Science Webinars: rare disease diagnosis
In collaboration with AAAS / Science magazine
There are 7000 rare diseases that impact 1 in 11 Americans, 30 million patients in Europe and 225 million people globally. Less than 10% of patients with rare diseases receive a treatment and only 1% receive an approved treatment plan in Europe. Delivering effective treatments for rare diseases patients where the prevalence is low has been described as one of the major global health challenges for the 21st century.
One of the major challenges associated with rare diseases is failed and delayed diagnosis. Delayed diagnosis occurs because rare diseases are characterized by a broad diversity of symptoms that vary from disease to disease and from patient to patient suffering sometimes from the same disease. In isolation these symptoms can be very common leading to misdiagnoses. Therefore, there is a lengthy and burdensome path to diagnosis that take years on average. Oftentimes patients receive pointless treatments, unnecessary diagnostic tests and there is a heavy burden therefore on the health care system and most importantly on the lives and well-being of patients.

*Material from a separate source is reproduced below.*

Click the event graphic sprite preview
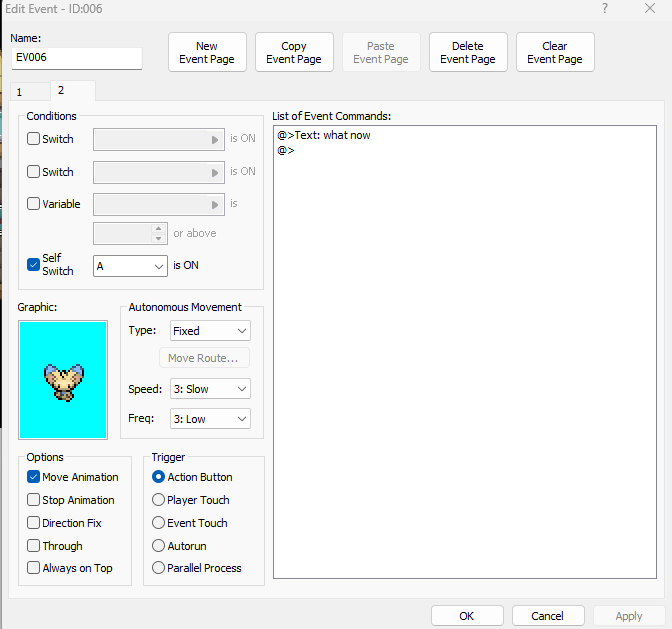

Early detection of rare genetic diseases would enable early intervention when available, effective follow-up and genetic counseling such as family planning. This would result potentially in an improved clinical outcome. The goal of this webinar series is to alert the scientific community to the challenges associated with detection of rare diseases.
These international webinars will engage the world’s leading scientists in this endeavor, raise research questions, address scientific methods and approaches and inform the wide scientific and public audience to the challenges associated with rare diseases detection.